Finalmente logré salir, sin mayores inconvenientes, de ese lugar. Me fui extenuado, agotado, impotente, como si ese extraño y asqueroso lugar me hubiera comido entera la energía, pero me fui. Salí y lo único en lo que podía pensar es que todas aquellas personas debían permanecer en ese infierno por quién sabe cuánto tiempo, aguantando golpizas, corrupción y abandono, tanto por los agentes del Estado, así como de sus propios compañeros.

 

Esta es mi experiencia de un día vivido en el infierno. Es por ello que debo citar una frase de uno de los compañeros que entrevisté, que me dijo que “la cárcel no se la deseo a nadie, ni a mi peor enemigo, porque esto es horrible. La cárcel no es para todo el mundo”. O como me lo dijeron los otros dos a quienes entrevisté “la cárcel es un infierno” y sí, tenían razón, los centros penitenciarios no son más que un infierno para los vivos.

 

Por lo anterior, debo expresar que me sentí impactado al entrar al pabellón y al patio.
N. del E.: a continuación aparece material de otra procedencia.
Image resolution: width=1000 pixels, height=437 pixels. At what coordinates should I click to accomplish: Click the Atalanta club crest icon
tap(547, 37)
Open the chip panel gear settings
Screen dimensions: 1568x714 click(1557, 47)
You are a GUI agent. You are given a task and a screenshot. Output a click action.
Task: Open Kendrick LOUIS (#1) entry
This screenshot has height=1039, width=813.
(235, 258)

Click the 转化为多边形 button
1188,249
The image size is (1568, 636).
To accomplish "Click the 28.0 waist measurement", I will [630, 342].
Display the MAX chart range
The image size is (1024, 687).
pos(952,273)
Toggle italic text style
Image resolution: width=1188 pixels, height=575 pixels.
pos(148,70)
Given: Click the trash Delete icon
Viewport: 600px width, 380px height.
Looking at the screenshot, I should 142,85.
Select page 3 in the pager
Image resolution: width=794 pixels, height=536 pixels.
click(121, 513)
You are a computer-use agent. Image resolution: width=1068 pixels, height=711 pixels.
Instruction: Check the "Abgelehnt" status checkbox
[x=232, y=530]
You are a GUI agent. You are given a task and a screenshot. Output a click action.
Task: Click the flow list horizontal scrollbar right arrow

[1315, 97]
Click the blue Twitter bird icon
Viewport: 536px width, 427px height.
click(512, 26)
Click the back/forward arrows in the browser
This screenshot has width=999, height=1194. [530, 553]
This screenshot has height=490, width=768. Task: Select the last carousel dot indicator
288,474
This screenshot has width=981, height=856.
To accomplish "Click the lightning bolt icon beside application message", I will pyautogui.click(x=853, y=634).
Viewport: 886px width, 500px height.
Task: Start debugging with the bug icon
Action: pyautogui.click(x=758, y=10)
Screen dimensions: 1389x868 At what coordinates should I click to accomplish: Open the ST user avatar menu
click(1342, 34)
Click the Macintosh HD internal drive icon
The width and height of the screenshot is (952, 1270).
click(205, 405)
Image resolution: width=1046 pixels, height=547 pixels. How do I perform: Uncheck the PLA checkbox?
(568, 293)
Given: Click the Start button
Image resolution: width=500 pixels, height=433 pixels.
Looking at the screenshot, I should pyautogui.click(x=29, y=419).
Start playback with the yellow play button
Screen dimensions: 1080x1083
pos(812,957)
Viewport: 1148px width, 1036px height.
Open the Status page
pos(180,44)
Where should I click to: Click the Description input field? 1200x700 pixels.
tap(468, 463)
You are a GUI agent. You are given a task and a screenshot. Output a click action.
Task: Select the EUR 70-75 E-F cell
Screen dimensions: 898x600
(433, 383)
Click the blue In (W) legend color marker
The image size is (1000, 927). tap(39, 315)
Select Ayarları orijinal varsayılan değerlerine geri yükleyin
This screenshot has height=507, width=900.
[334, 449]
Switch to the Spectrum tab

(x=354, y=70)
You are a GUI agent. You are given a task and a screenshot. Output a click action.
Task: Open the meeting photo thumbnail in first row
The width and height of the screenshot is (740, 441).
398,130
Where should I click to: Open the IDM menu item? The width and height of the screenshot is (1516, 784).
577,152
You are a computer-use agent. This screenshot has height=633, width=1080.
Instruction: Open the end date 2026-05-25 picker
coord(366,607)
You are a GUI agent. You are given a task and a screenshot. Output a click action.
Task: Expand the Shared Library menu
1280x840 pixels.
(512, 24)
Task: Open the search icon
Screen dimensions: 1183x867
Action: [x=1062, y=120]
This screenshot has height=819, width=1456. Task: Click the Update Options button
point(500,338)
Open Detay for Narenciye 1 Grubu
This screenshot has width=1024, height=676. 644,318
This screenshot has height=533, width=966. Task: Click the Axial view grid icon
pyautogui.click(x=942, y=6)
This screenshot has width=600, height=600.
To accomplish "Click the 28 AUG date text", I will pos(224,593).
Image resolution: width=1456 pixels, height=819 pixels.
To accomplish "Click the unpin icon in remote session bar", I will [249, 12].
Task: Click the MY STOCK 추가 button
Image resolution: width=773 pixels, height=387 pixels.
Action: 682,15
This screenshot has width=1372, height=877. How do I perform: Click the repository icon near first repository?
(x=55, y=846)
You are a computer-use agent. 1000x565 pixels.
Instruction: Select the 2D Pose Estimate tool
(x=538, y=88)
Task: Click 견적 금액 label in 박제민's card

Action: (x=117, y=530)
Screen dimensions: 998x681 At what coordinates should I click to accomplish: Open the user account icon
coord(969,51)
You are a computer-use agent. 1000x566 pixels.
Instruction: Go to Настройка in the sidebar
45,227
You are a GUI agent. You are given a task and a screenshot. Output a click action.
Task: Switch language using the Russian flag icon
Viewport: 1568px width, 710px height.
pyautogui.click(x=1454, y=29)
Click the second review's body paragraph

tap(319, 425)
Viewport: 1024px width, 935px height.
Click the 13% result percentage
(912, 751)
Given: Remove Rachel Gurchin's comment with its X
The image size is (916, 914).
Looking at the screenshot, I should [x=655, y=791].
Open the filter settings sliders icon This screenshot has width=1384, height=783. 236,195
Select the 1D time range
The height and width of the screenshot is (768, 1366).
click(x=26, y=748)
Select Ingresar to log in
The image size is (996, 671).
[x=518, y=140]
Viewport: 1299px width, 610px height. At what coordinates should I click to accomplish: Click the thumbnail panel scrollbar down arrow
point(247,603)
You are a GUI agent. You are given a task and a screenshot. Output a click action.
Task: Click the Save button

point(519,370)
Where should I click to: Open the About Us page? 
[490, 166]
Hay una violación de todo tipo de derechos absurda. ¡Hacen sentir a esta gente como la peor basura, cuando en realidad son humanos! Humanos que se equivocaron y que están pagando por ello, pero eso nunca será una forma de pagar. Usted puede ser el criminal, el peor delincuente del mundo, pero nadie, nunca, se merece vivir en las condiciones en que vive esta gente. Hacinamiento exagerado, abandono estatal por completo, falta de garantías, inasistencia de salud, falta de educación. Con esto es evidente que los fines de la pena no se están cumpliendo en lo absoluto, ya que, se supone que un delincuente debe ingresar a la cárcel para ser resocializado, puesto nuevamente en la vida en sociedad. Sin embargo, con la exclusión, el maltrato y las condiciones en que viven es imposible pensar que un fin de estos se va a cumplir. Creo yo, después de esta experiencia, que debe replantearse el tema de la cárcel como pena, ya que, en mi consideración, no se cumplen sus fines últimos con ésta.

 

* Estudiante de cuarto año de Derecho, Universidad Externado de Colombia.